1. Being who you are. Early on, Ramadan said, it was clear that Sir Kensington’s was going to grow because it identified an opportunity and mission in better-for-you food and pursued it single-mindedly.

“We learned that we needed to be very clear to ourselves, our team and the outside world who you are,” Ramadan said. “We’re not just what we make, but we have a mission, values, and a purpose starting with ‘why?’ Why are we showing up to work every day? In our case, it’s not to chase a fad or a trend or make money but to … contribute to our customers’ lives and those of our partners and employees.”

2. Shoestringing as much as possible. Ramadan believes that the too-easy capital being showered on many food startups these days “is encouraging an environment of entrepreneurs who have just taken for granted that the money will always be there. Clearly that is not the case, and at the end of the day you need a strong, real, profitable, growing business.

“There’s no harm in using capital to get a jump start. But you want to use it wisely and have the intent of turning the business into a strong, independent company—and as quickly as you possibly can.”

3. Prioiritizing the team. Not only is Sir Kensington’s about the mission, Ramadan said, but also “who you do it with”—the “team” in the broadest definition, to include suppliers and coo-packers and others as well as employees.

“Do they believe in you, in your chances? Will they let things slide if you need help with payment terms” Are they really attached to the brand and your mission? Then you’ve got something special. Employees and others either stick with you or they don’t.”

4. Identifying a cultural fit.
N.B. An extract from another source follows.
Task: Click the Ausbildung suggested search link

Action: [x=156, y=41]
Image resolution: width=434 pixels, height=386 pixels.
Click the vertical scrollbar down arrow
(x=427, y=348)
Though Unilever is a giant company, it had proven its ability to allow a quirky founding culture to continue unmolested after acquisition by buying Ben & Jerry’s several years ago—and basically leaving it alone.
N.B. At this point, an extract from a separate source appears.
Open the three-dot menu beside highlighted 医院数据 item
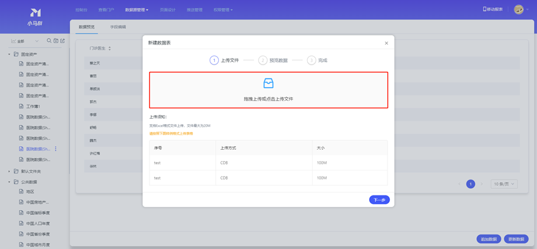 (x=56, y=149)
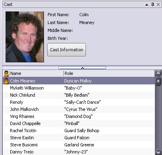
Task: Collapse the Cast panel using the up triangle
Action: point(147,5)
“They’ve been able to maintain an activist mind set,” Ramadan said of Ben & Jerry’s progressive political bent, a key part of the brand since Ben Cohen and Jerry Greenfield founded the company in 1978 in Burlington, Vt. “There are good track records of acquisitions by big food companies, and not-so-good ones. Unilever had an excellent track record.”

5. Remaining part of the team. Unilever’s desire to keep on Sir Kensington’s original management “was a big part of why we did the deal in the first place,” Ramadan said. “We were only at the beginning of what we wanted to build, and we didn’t want to leave the business. We’re excited about having more resources and scale, and we’re staying. We get to keep doing what we’re doing and reach more people.”